The vertebrate intestinal microflora play an important role in the host nutrition (Liu et al., 2016; Valdes et al., 2018). Previous studies have shown that dietary feeding habits (Miyake et al., 2015; Zhou et al., 2021) and host species (Li et al., 2019; Youngblut et al., 2019) are the main factors affecting the fish gut microbiota. This study also found that the fish gut microbiota diversity was affected significantly by the feeding habits and the host species. The lower microbiota abundance and diversity in the carnivorous fish studied reported in this study indicate nutritional instability because the fish gut microbiota abundance and diversity determine the host nutrition stability (Kuang et al., 2020) and higher Shannon index signifies better bacterial community stability and higher digestion of ingested nutrients (Zhang et al., 2019). Accordingly, the community diversity of the four fish species studied followed the order of omnivorous > herbivorous > plankton feeder > carnivorous. This order indicates that the carnivorous fish species studied had instable nutrient digestion, mainly digesting animal‐based materials. On the contrary, Li, Long, et al. (2015) reported higher bacterial diversity in the plankton feeder gut than the herbivorous fish.

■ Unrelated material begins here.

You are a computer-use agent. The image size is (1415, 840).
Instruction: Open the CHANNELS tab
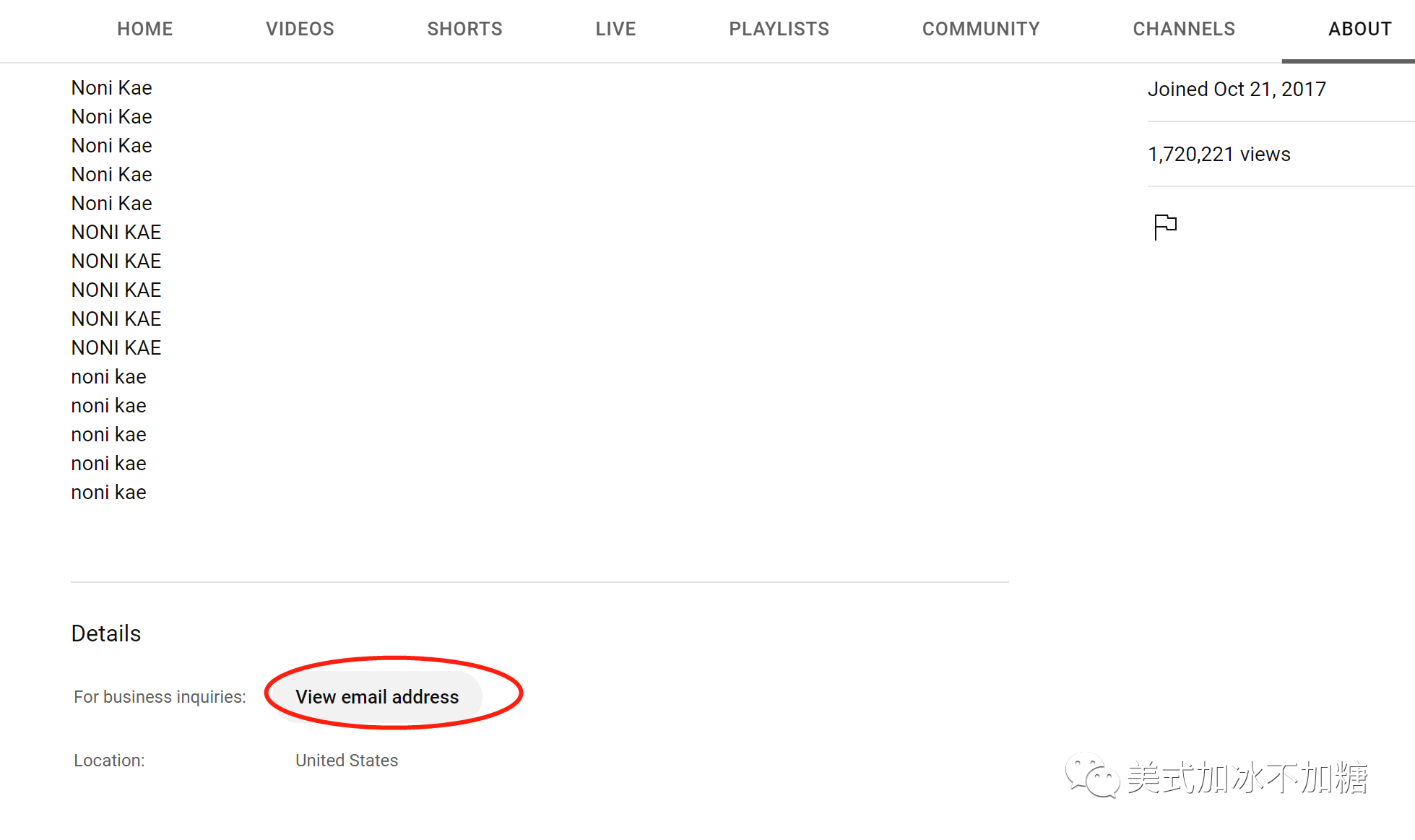coord(1184,29)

This study showed Proteobacteria and Firmicutes phyla as typical dominant flora in the gut of the four fish species studied. Proteobacteria and Firmicutes are typical dominant flora in many fish intestine, such as Oncorhynchus mykiss (Ingerslev et al., 2014), Nibea coibor and Nibea diacanthus (Li et al., 2019), Megalobrama terminalis (Liu et al., 2021), Micropterus salmoides (Zhou et al., 2021), and Symphysodon haraldi (Zhang et al., 2021). The four fish species studied had variations in the microbiota abundance at genera level. However, our results on microbiota are limited by the lack of beta diversity analysis, an aspect requiring consideration in future studies. Nevertheless, the different symbiotic bacteria carried by the four fish species studied may be caused by the selective enrichment of different microorganisms due to variations in feeding habits and host species. A previous study indicated that during evolution, hosts tend to acquire suitable environmental bacteria by recognizing adhesion mechanisms on the cell surface (McFall‐Ngai, 2015). Clearly, the four fish species studied had relatively similar microbiota composition as other fish species.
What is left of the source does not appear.